WHAT NEEDS TO BE DONE —
From the material below, copy each line that holds the word "agent".

DATA SUPPLIED —
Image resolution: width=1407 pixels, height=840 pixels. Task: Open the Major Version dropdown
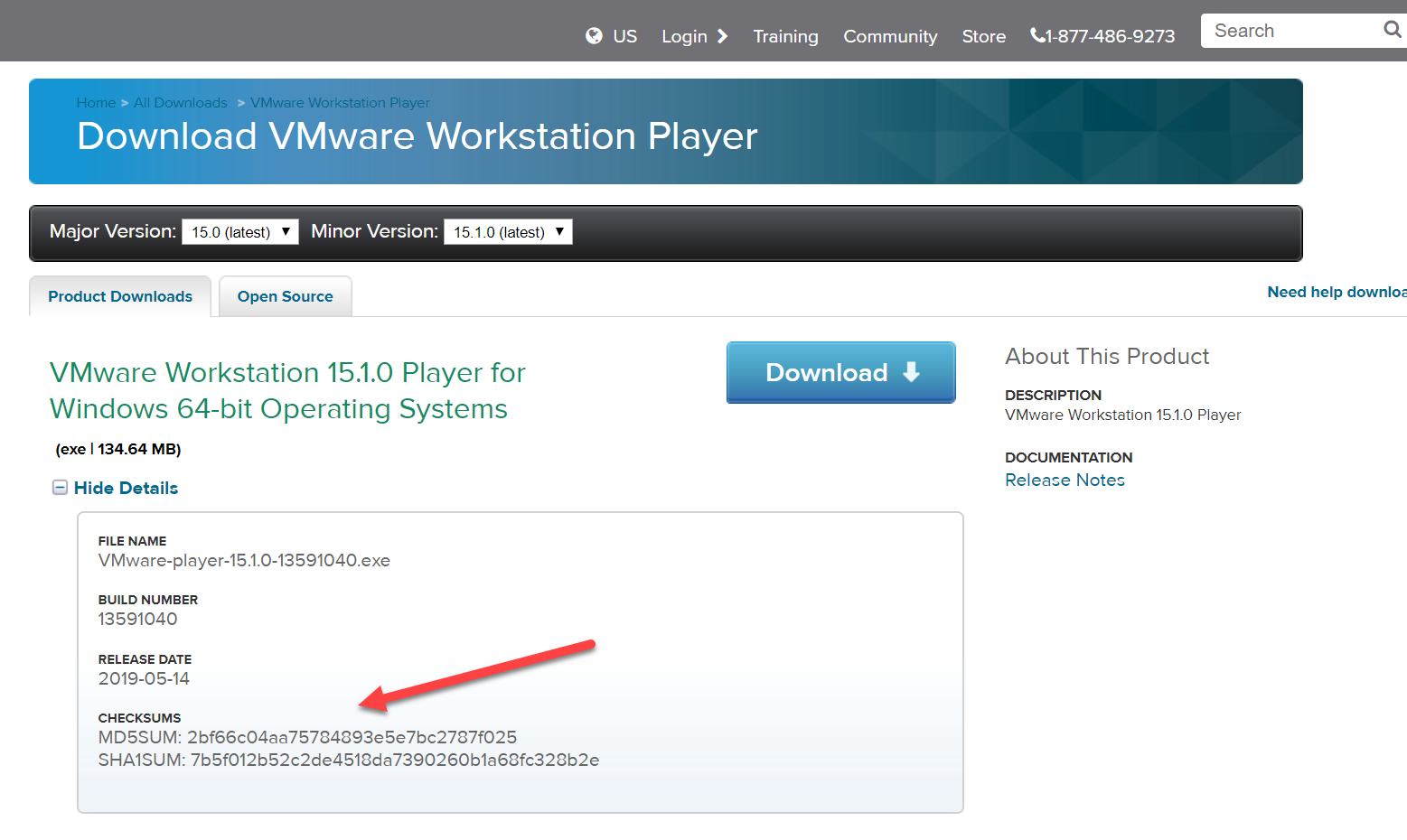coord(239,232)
==
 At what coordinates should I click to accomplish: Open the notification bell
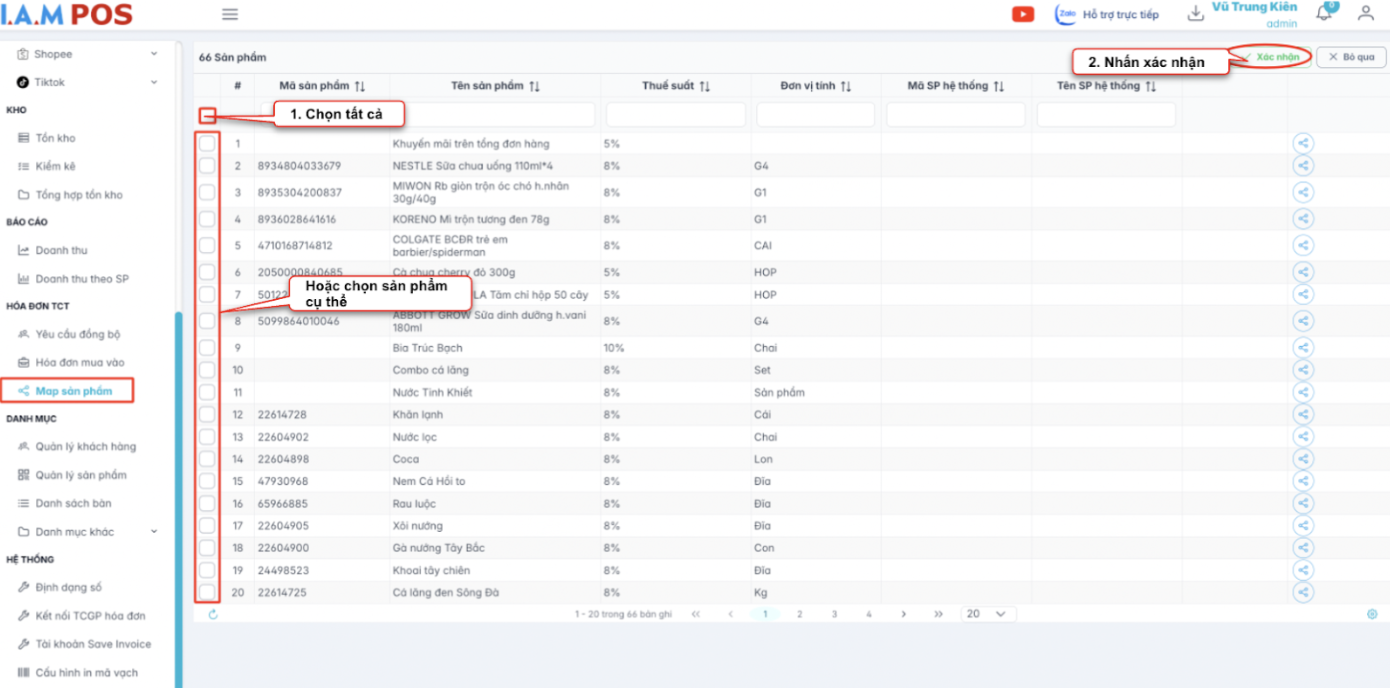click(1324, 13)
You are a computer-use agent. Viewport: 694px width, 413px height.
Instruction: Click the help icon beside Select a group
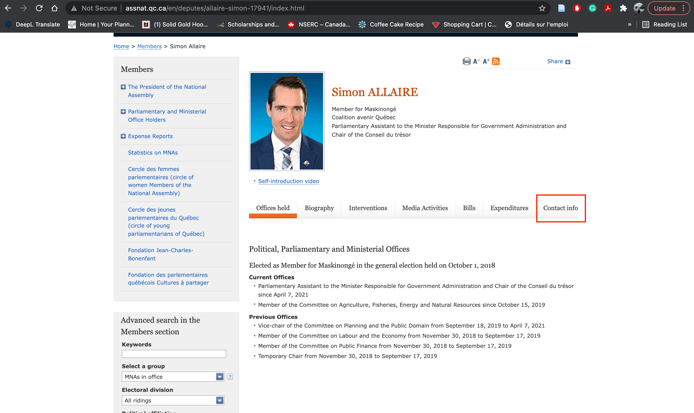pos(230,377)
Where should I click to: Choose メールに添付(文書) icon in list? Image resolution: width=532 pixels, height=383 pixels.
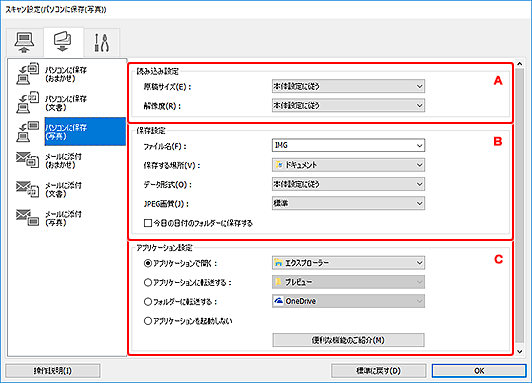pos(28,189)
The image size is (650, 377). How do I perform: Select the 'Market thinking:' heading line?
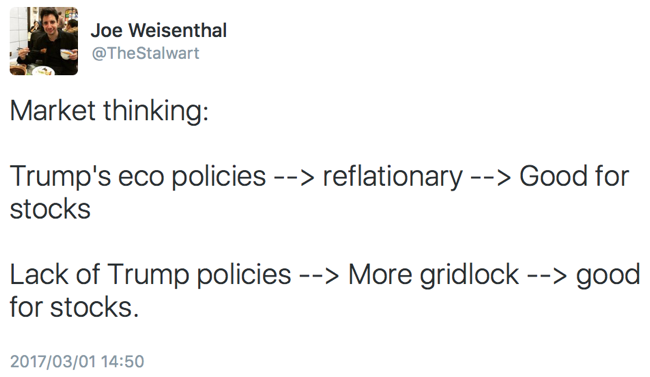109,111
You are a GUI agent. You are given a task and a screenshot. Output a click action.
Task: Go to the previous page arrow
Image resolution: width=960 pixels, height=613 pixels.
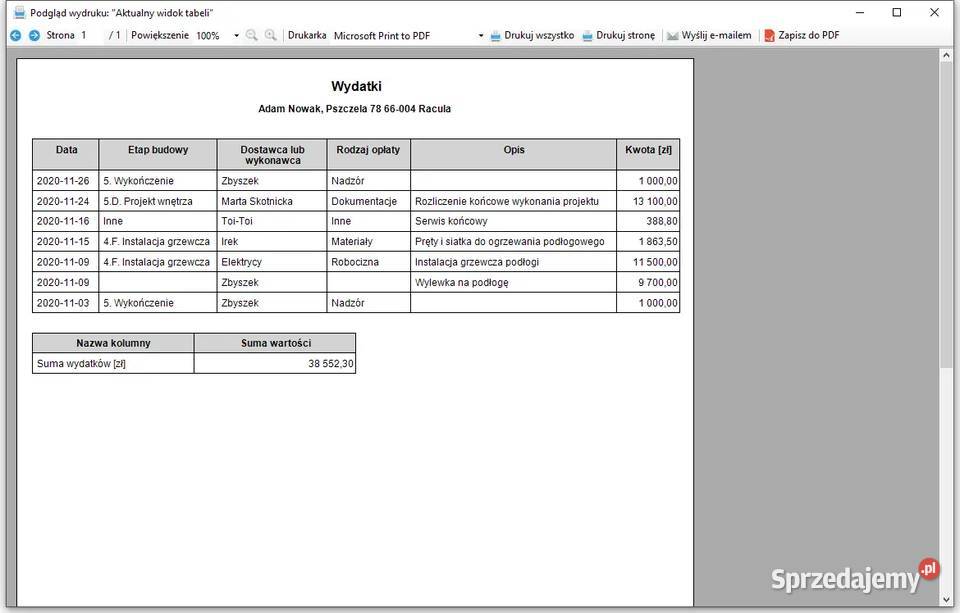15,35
==
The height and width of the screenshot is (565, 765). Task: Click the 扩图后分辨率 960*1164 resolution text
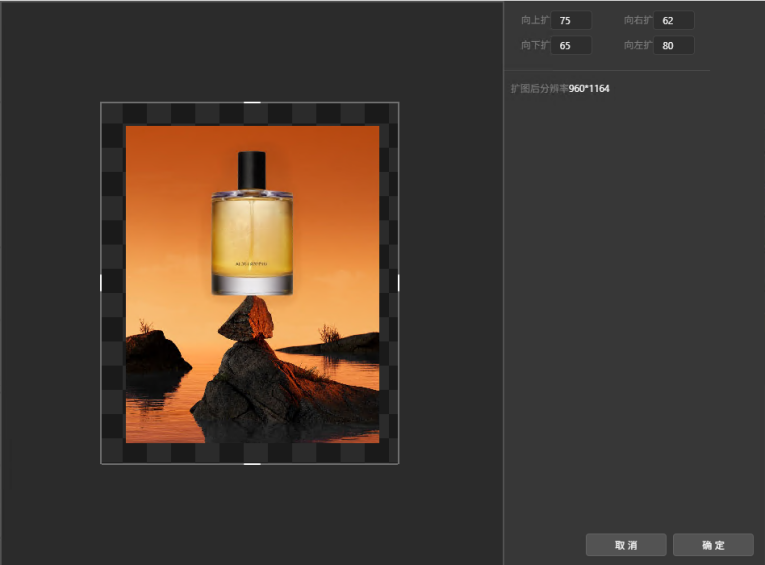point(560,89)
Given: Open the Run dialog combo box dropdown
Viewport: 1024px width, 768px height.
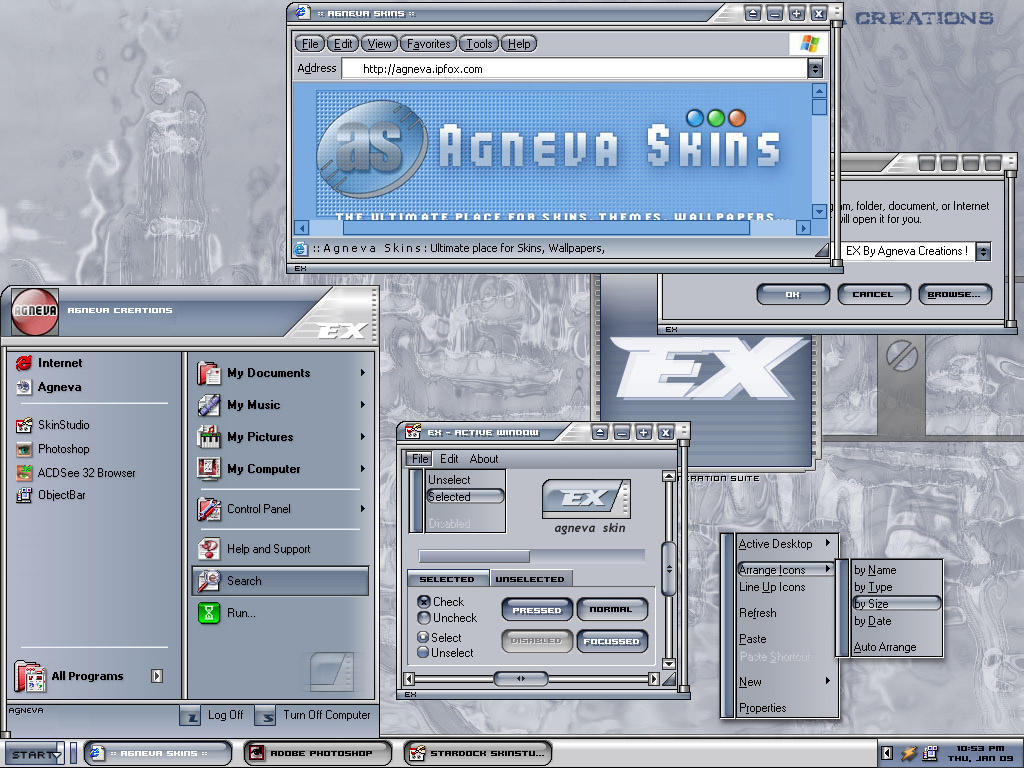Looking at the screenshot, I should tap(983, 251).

RESPONSE TO THE TASK —
You are a computer-use agent. Viewport: 694px width, 413px height.
You are a GUI agent. You are given a task and a screenshot. Output a click action.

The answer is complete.